In the end, every story in Uncle Montague's Tales of Terror was exactly what I was looking for. While some are better than others, all are perversely wicked. One can't help but feel a trifle ashamed at the outcomes of these tales, for smiling at the often demise of children. Priestley's stories fit into the vein of the Brothers Grimm, though not as fantastical or folky. There are lessons to be learned beneath these stories, making it a perfect book for adolescents and teens. Even so, Priestley offered a memorable book that's quick to read and perfect for when the Halloween mood strikes. I'll be adding the other installments, Tales of Terror from the Black Ship and Tales of Terror from the Tunnel's Mouth, to my TBR now.
Weiehan
A long-time Gorey fan I was in initially drawn in by Gorey-esque illustration on the cover of this delightful book. I began to read it immediately after tearing open its packaging and settling myself on the sofa in front of the air conditioner (it was a very hot day). I was a little disappointed that the wind wasn't howling and that a thunderstorm didn't rage out of doors, as there's nothing better than atmosphere when one settles in for a scare. However, after I began reading and moved into the first of Uncle Montague's tales my sitting room fell away and I cared not a jot for my atmosphere; I only wanted to know more.

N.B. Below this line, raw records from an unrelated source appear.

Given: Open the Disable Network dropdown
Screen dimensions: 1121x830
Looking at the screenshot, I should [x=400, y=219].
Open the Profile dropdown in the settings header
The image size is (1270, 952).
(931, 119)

Uncle Montague's Tales of Terror is reminiscent of Poe and has a Victorian flavour about it, but is less coy than (let's say) Wilkie Collins and less horrific than Poe. It's a delicious balance that comes from good, modern storytelling, replete with eye-catching illustrations which complement the stories perfectly. While it is written for ages 8 and up, I do not believe the adults who have written here that they were not affected by these tales. Perhaps they weren't able to tap into the wide-eyed moppet we each hold inside. I for one was riveted, always wondering what secret's Uncle Montague was keeping, how he came to know these stories, and whether or not Edward would make it home through the dark woods at all. Often I'd find myself whispering, "Ohhhh noooo...." or making exclamations of horror as a shiver went down my spine. With the end came a certain sense of relief, and a lingering feeling of unease. Long after I finished the book I'd find myself thinking of a particular narrative or other, and I could feel my face pull into an expression of disquiet. Even now, thinking about Matthew...*shudder*

Altogether, a splendid book for folk of all ages who enjoy spending time in the shadows.